I have a table that gets results from three different sources. Each column represents a source, and each row a result of an outcome. There are over 50k rows for a total of 150k results.
I need to run a report that within these results, I want to remove duplicates leaving the unique values behind, in their respective columns. The majority of the results will all be duplicates, and I would assume around ~500 are unique.
The other 'remove duplicate from multiple columns' posts haven't worked for me; any combo of distinct, groups, and unions I have not been able to get to work.

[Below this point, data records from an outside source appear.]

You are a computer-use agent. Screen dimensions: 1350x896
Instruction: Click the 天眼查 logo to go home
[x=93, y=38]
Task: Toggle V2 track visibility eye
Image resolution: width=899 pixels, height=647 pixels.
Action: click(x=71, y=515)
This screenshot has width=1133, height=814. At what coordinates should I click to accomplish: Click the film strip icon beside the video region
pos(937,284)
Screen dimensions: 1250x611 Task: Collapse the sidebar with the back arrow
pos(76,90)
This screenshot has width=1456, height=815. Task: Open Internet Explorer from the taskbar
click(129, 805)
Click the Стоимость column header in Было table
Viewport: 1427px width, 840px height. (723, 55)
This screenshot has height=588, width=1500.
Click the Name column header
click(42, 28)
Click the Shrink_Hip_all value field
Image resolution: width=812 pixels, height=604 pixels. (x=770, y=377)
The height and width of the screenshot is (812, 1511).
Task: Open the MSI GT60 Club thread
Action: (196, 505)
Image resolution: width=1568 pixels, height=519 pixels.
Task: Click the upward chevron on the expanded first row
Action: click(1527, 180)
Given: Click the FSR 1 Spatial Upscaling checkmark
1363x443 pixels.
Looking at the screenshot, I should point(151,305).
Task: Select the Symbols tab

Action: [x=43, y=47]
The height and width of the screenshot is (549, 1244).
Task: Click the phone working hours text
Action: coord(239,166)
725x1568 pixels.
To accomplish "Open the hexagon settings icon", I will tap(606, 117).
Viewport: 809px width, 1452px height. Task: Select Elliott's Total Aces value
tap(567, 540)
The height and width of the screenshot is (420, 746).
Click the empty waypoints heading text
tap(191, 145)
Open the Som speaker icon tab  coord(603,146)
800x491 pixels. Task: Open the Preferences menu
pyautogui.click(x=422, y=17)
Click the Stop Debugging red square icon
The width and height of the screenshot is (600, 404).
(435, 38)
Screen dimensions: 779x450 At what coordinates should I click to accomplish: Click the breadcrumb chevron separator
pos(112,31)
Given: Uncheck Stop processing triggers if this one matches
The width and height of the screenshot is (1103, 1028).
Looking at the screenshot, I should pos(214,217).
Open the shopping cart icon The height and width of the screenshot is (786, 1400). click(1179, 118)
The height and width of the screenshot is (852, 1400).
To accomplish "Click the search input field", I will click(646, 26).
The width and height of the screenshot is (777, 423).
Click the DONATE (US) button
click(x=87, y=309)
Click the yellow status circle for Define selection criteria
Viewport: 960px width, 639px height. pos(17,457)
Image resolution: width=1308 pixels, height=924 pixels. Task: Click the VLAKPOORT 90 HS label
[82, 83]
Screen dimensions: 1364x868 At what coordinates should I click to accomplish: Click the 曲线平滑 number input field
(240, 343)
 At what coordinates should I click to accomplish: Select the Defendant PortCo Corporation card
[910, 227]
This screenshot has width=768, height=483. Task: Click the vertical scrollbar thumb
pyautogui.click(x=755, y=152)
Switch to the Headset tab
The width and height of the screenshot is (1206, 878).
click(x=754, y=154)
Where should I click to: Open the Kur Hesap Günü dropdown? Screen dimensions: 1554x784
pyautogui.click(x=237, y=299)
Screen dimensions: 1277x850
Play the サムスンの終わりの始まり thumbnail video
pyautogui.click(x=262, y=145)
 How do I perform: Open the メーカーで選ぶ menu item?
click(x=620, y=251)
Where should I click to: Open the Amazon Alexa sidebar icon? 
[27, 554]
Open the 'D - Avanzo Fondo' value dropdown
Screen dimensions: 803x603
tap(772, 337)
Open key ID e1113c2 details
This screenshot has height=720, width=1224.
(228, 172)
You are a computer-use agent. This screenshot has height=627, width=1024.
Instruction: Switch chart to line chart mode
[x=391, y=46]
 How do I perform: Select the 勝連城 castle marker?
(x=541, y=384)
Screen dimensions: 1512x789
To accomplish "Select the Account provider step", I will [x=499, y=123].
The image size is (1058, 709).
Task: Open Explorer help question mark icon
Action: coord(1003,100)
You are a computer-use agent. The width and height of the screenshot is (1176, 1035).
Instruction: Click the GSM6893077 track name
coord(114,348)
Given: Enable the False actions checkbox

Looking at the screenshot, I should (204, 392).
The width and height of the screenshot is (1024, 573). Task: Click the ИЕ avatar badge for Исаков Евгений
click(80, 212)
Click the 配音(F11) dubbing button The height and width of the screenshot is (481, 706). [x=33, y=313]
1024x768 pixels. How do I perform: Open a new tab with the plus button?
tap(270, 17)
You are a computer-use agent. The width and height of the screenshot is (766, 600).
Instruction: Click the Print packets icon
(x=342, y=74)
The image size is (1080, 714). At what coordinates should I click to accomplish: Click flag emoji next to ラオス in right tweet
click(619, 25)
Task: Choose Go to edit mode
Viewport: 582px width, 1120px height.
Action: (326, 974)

Example of data below. Thanks.
Raw Data: Data'r
Expected Results: Results
Squiggles: Squiggles
2 Answers 2
I broke this down using pivot
and not exists
. I really would handle this in the presentation layer though.
--load test data
declare @table table (c1 int, c2 int, c3 int)
insert into @table
values
(1,1,1)
,(1,1,1)
,(2,3,2)
,(4,2,4)
,(5,4,6)
,(7,5,8)
,(9,7,11)
,(11,9,13)
,(14,16,15)
--get our unique values in a cte to pivot later
;with cte as(
select
--here we add a RN so that we can use pivot without losing values
r = row_number() over (partition by Col order by (select 1))
,i.*
from
(
--for each column, we get the unique values where they don't exist in the other two columns
--we union them together, but give them 1 /2 / 3 column identifier
select
1 as Col, c1.c1 as val
from
(select distinct t1.c1 from @table t1
where not exists (select 1 from @table t2 where t2.c2 = t1.c1)
and not exists (select 1 from @table t3 where t3.c3 = t1.c1)) c1
union
select
2 as col, c2.c2
from
(select distinct t1.c2 from @table t1
where not exists (select 1 from @table t2 where t2.c1 = t1.c2)
and not exists (select 1 from @table t3 where t3.c3 = t1.c2)) c2
union
select
3 as col, c3.c3
from
(select distinct t1.c3 from @table t1
where not exists (select 1 from @table t2 where t2.c1 = t1.c3)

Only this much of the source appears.